Of course. It's Austronesian; actually a group of languages, spoken mostly
in the mountains and interior of southern VN and to some extent in Cambodia.
Of distinguished and ancient lineage, now fallen on hard times. In the
first millennium C.E. there was an Indianized state (probably based on
maritime trade) called Champa that occupied most of SVN, the principal city
was Panduranga (modern Phan Rang). They fought back and forth with the
Angkorian state, to whom they ultimately lost out; while at roughly the same
time, the Viets were moving down from the north, pushing the Chams along
before them. Some apparently took refuge in the mountains, and stayed;
others moved into Cambodia where some stayed (note place names like Kompong
Cham, cf. Ml. kampong 'village'), others seem to have moved on-- it's very
likely IMPO that the modern Achehnese of N.Sumatra are their descendants.

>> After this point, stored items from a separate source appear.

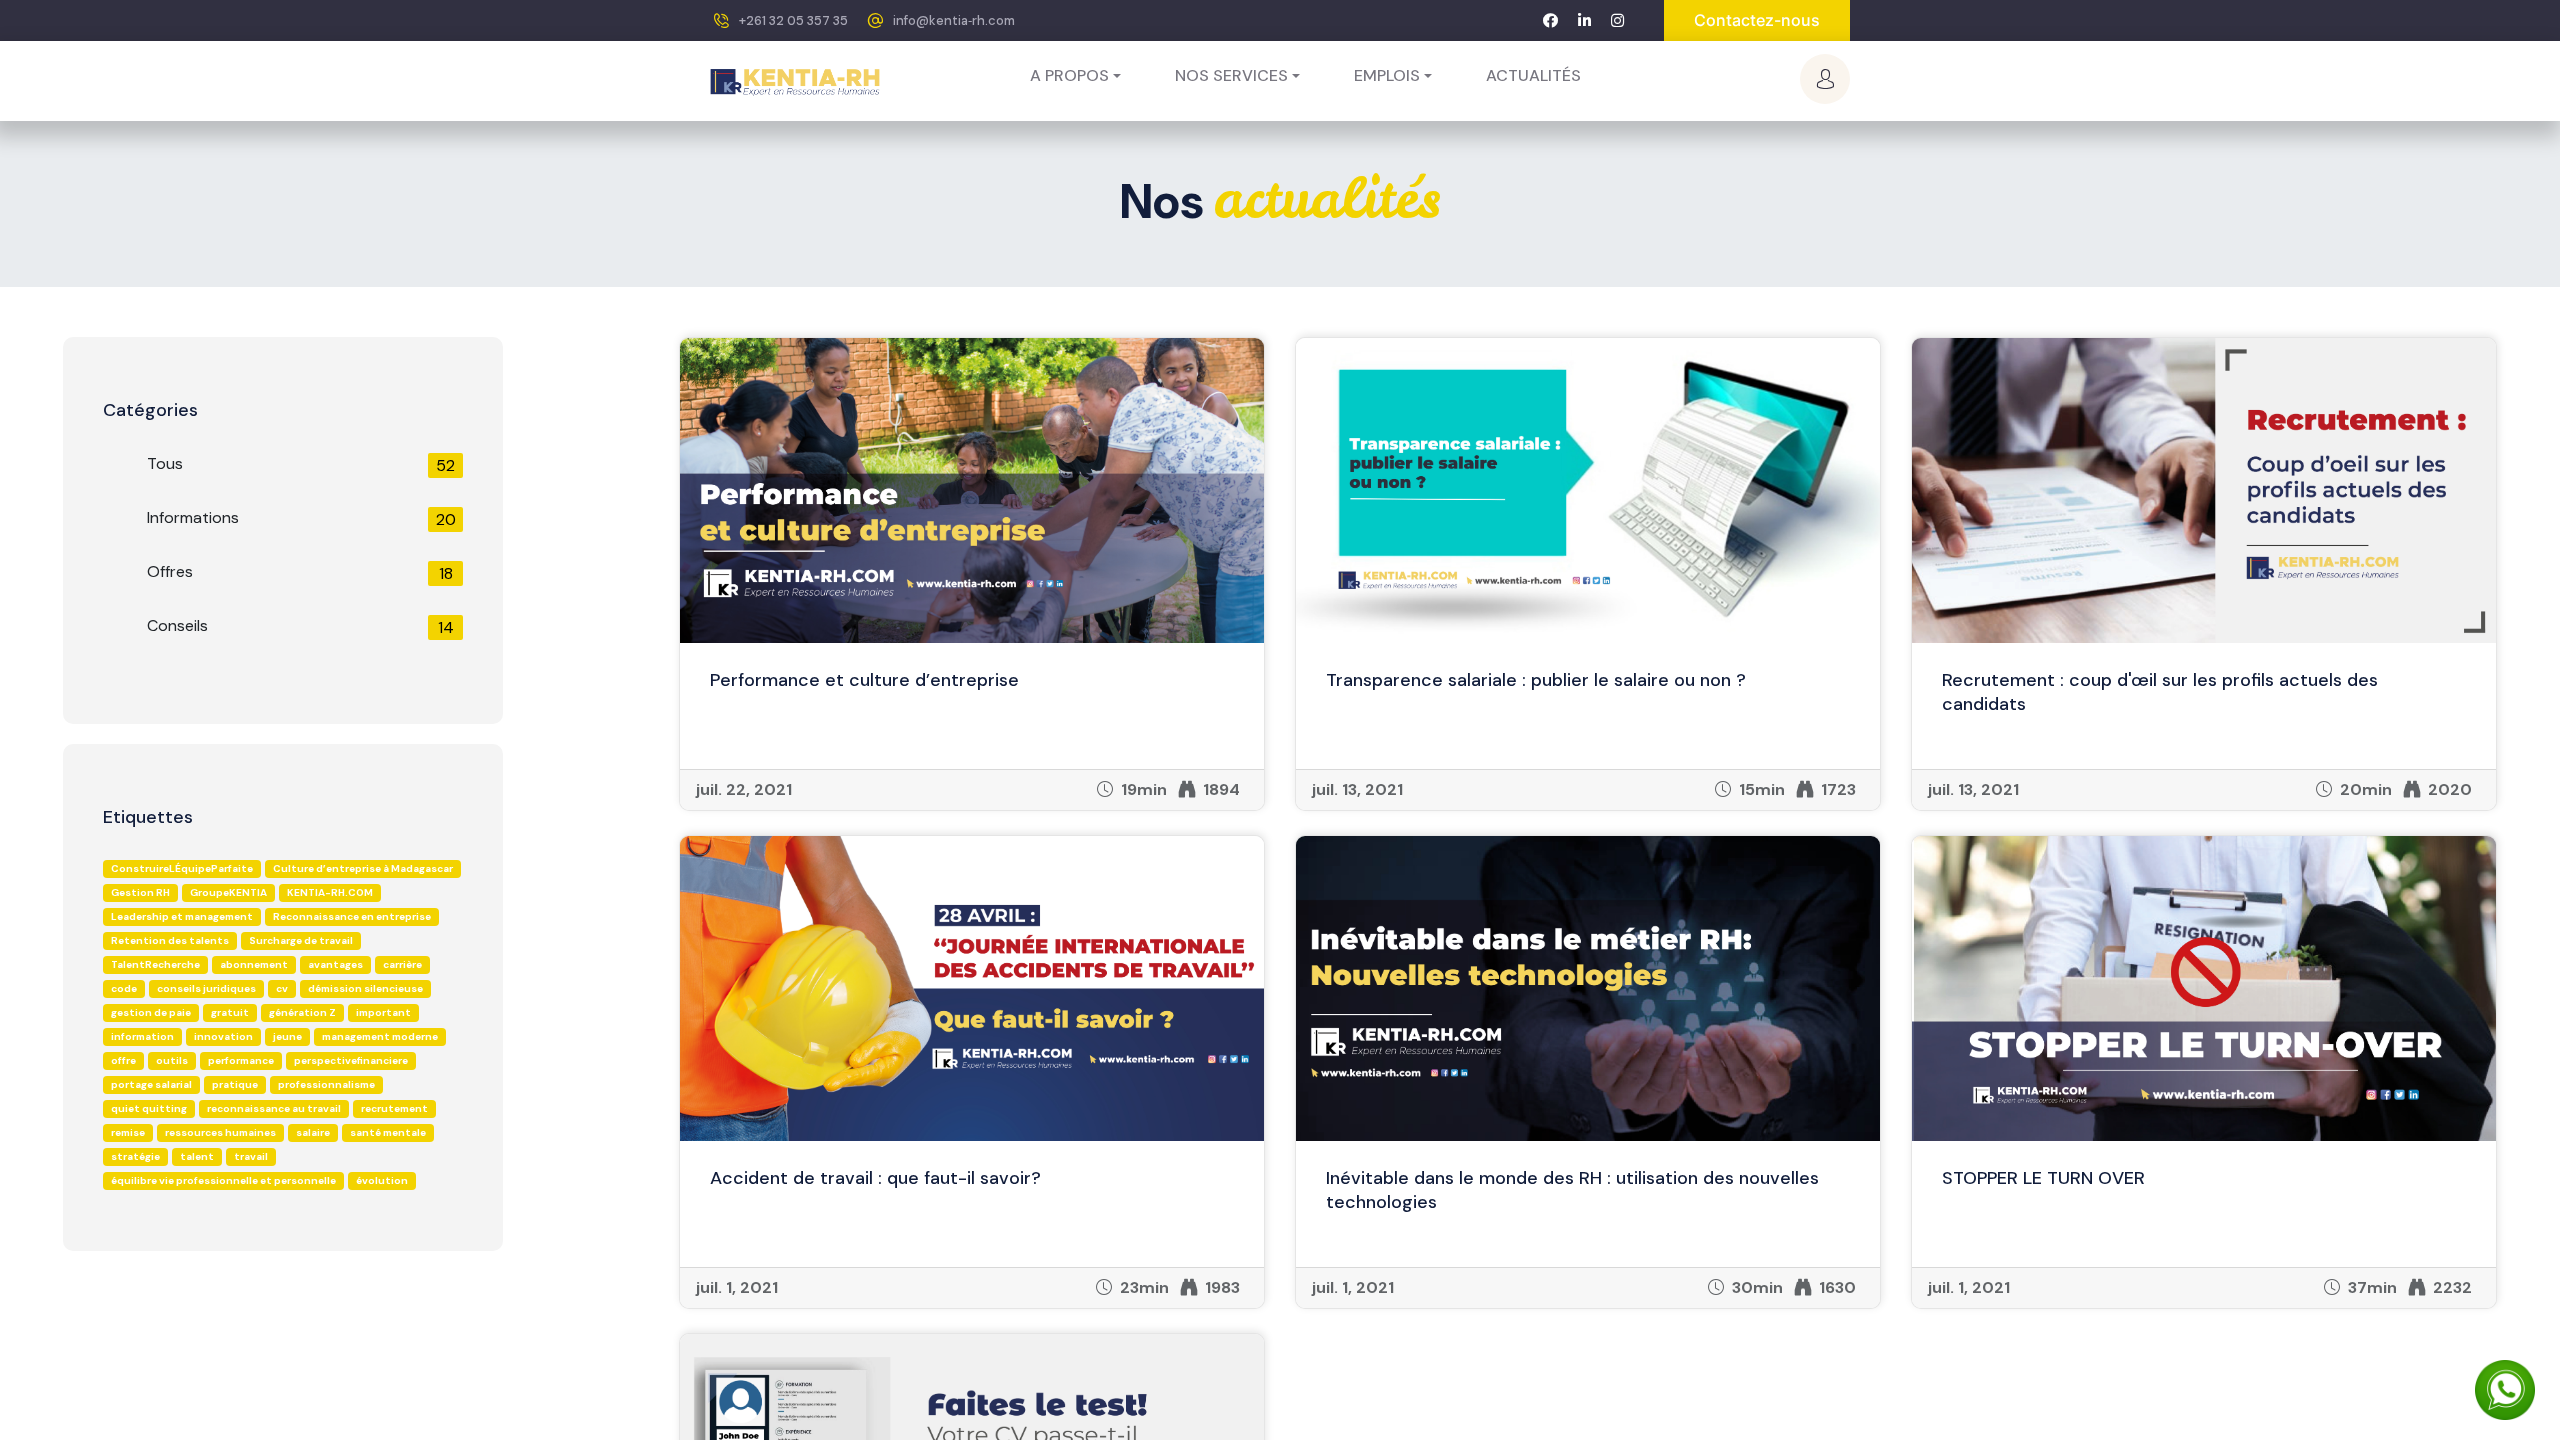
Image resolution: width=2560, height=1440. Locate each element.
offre (123, 1060)
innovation (223, 1036)
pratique (235, 1084)
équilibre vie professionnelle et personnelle (223, 1180)
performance (241, 1060)
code (124, 988)
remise (128, 1132)
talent (197, 1156)
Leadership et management (182, 916)
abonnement (254, 964)
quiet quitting (149, 1108)
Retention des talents (170, 940)
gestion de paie (151, 1012)
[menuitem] (1533, 76)
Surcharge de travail (301, 940)
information (142, 1036)
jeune (287, 1036)
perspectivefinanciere (351, 1060)
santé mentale (388, 1132)
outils (172, 1060)
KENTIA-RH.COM (330, 892)
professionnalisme (326, 1084)
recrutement (394, 1108)
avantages (335, 964)
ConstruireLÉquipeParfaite (182, 868)
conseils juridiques (206, 988)
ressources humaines (220, 1132)
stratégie (135, 1156)
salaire (313, 1132)
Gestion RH (140, 892)
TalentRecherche (155, 964)
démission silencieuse (365, 988)
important (383, 1012)
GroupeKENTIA (228, 892)
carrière (402, 964)
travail (251, 1156)
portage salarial (151, 1084)
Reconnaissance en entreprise (352, 916)
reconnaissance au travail (274, 1108)
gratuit (230, 1012)
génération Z (302, 1012)
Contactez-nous (1757, 20)
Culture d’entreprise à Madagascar (363, 868)
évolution (382, 1180)
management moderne (380, 1036)
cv (282, 988)
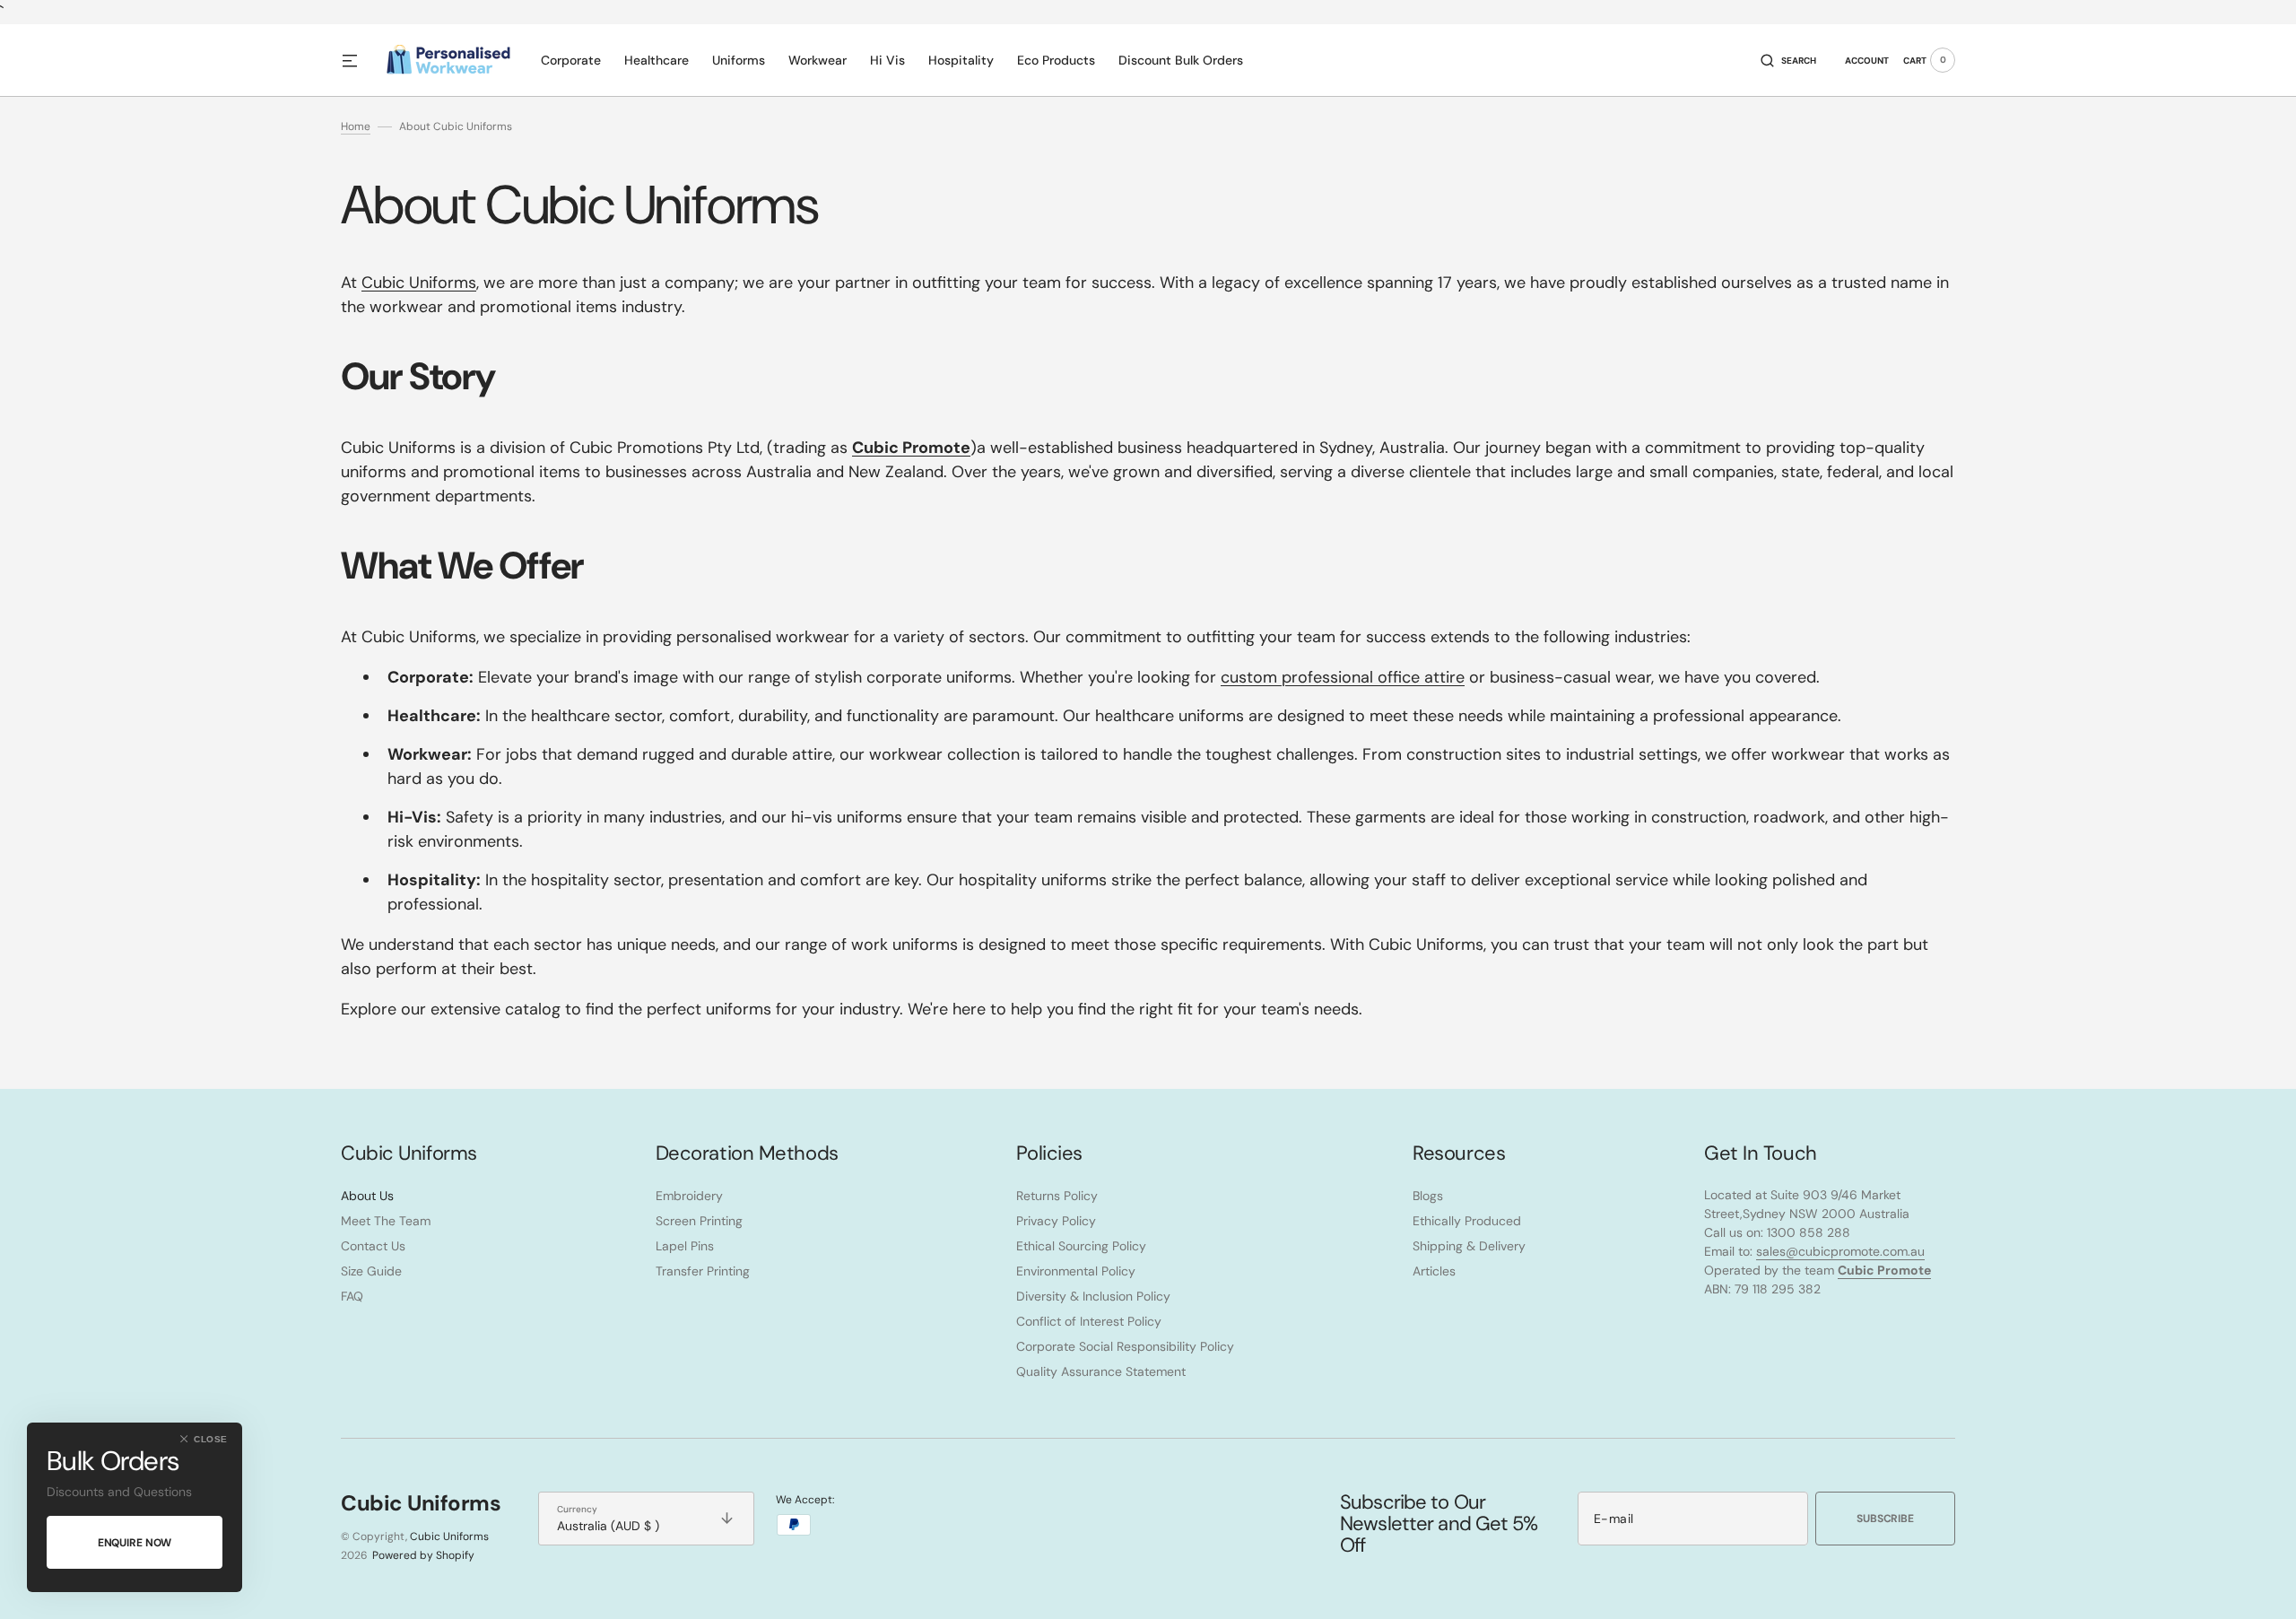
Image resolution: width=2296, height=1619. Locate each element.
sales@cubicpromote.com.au (1840, 1251)
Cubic (418, 282)
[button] (1788, 60)
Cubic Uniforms (449, 1536)
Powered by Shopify (423, 1555)
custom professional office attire (1343, 677)
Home (355, 126)
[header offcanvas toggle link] (357, 60)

The languages have been influenced phonologically/lexically by VNese and
other surrounding Mon-Khmer langs. -- Austronesian CVCVC structure tends to
be reduced to (C)CVC, and some langs. are incipiently tonal; stressed vowels
tend to diphthongize. These features also characterize Achehnese (not the
tones, however).
There is a dictionary in French of (I think) Old Cham, based on
inscriptions-- as I recall from a breif glimpse long ago, the script more
closely resembled modern Cambodian than the one at omniglot, but I could be
wrong. In the late 50s, during relative peace over there, the SIL did some
work with various Chamic groups; and there was a PhD diss. from Indiana U,
of which I have a copy somewhere. Hard to say how much work has been done
there since 1975, but the language(s) is/are of great interest to us
Austronesianists. They probably belong in the same subgroup as Malay. If
you want, I can give you some references, or at least point you in some
right directions. There's quite a lot out there. Your UC library should
have most of it.
>If you go to www.omniglot.com and go to the scripts part you can see it.>
It _is_ elegant, though frankly I wonder if the languages are still
written???
All the scripts of SE Asia are Brahmic in origin, and came there along with
Hinduism and Buddhism (in that order, it seems)-- from the looks of them,
mostly from South India/Ceylon. An interesting question to pursue.
I wondered what the characters "ngue", "nue" etc were for; looks like
labialization, but that's very un-Austronesian; possibly for writing VNese
loan words? The "nh" series BTW probably are palatal ñ-- "nh" is the VNese
form, VN was first romanized by Portuguese clerics, thank you very much.